The thrill here is Chailly’s Mendelssohn, the composer’s Italian Symphony written during a Grand Tour of Europe in 1829, when he was in his early twenties. Here it’s given a driven account, the Filarmonica capturing Mendelssohn’s sense of dazzling youthful energy, fleet of foot. Performed in the revised version Mendelssohn completed the year after the premiere in 1833 (which itself was only published in 1997), it is thoroughly convincing in Chailly’s hands, despite the planned revisions to the first movement never having taken place. The carefully stressed hints of dark clouds the Filarmonica give under the energy and lightness of the Allegro hint effectively at a sense of heightened drama in the final movement.

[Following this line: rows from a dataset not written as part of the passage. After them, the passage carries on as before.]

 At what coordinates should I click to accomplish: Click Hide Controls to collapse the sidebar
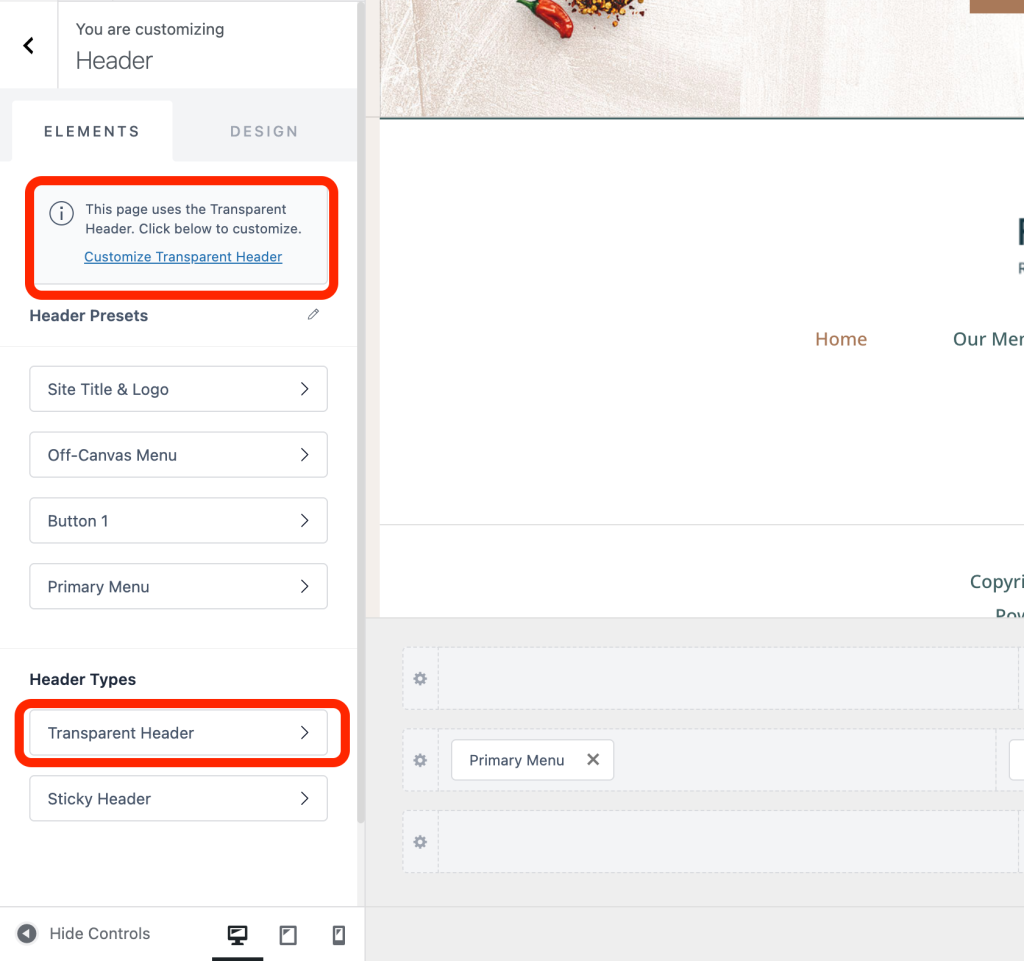coord(85,934)
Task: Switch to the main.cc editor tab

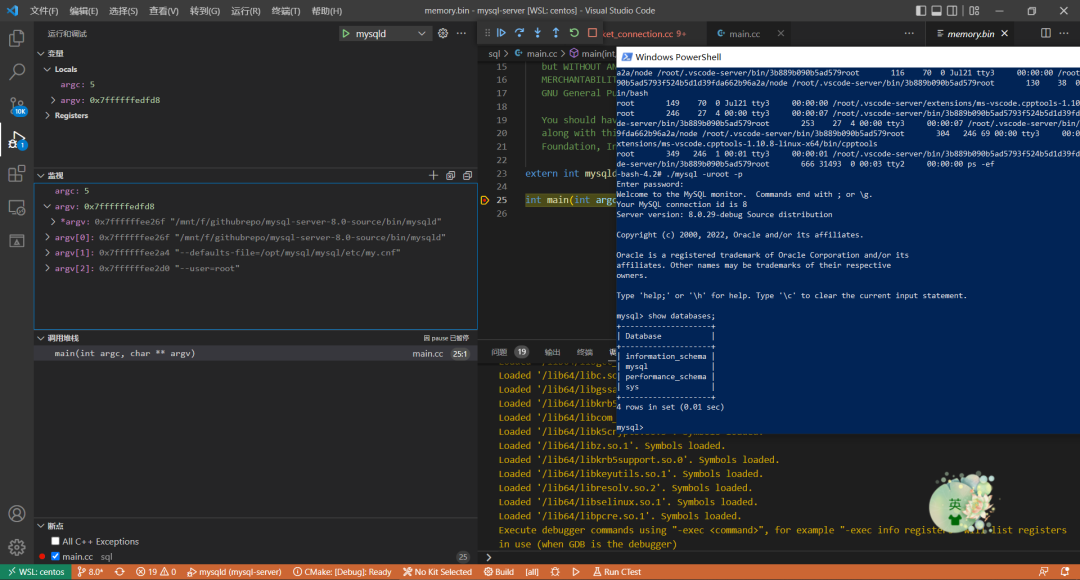Action: [743, 34]
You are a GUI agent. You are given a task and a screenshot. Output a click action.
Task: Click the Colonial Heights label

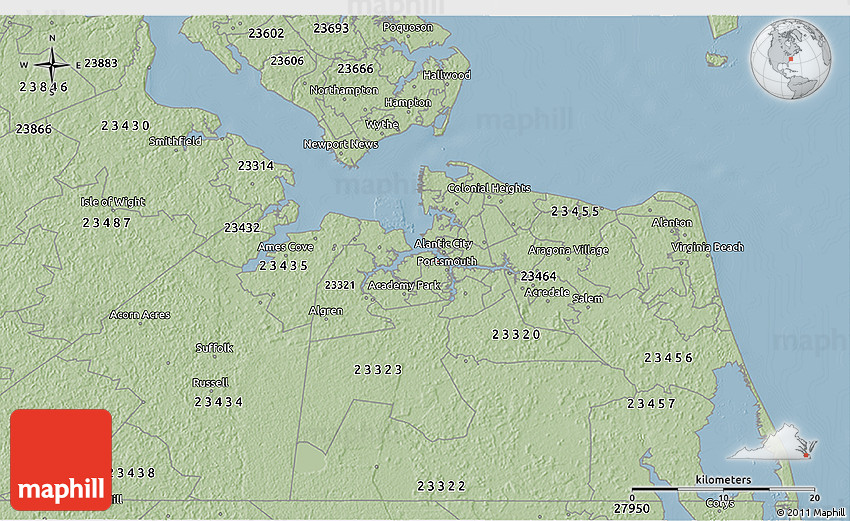click(x=489, y=188)
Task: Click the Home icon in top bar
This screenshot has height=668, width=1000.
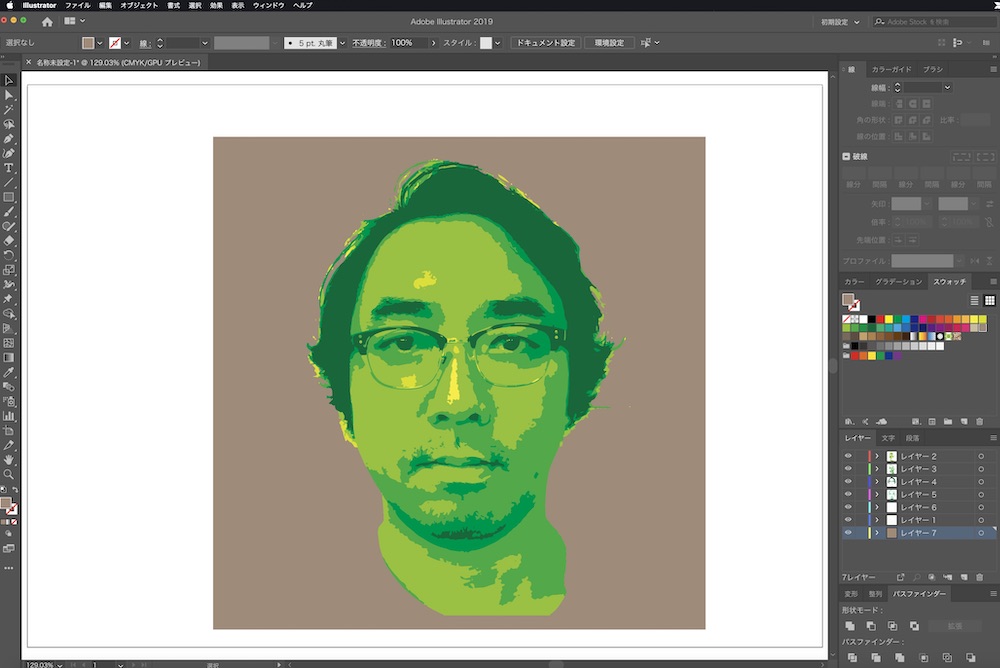Action: pyautogui.click(x=47, y=21)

Overtures dominate the rest of this recording – Schubert’s two Overtures in the Italian style, in C and D, inspired by hearing Rossini, are a relatively sober interlude, but of the three Mozart teenage overtures written for Milan – Mitridate, re di Ponto, Asciano in Albaand Lucia di Silla – it’s the latter which engages, filled with a dramatic drive as impelled, here, as the Mendelssohn.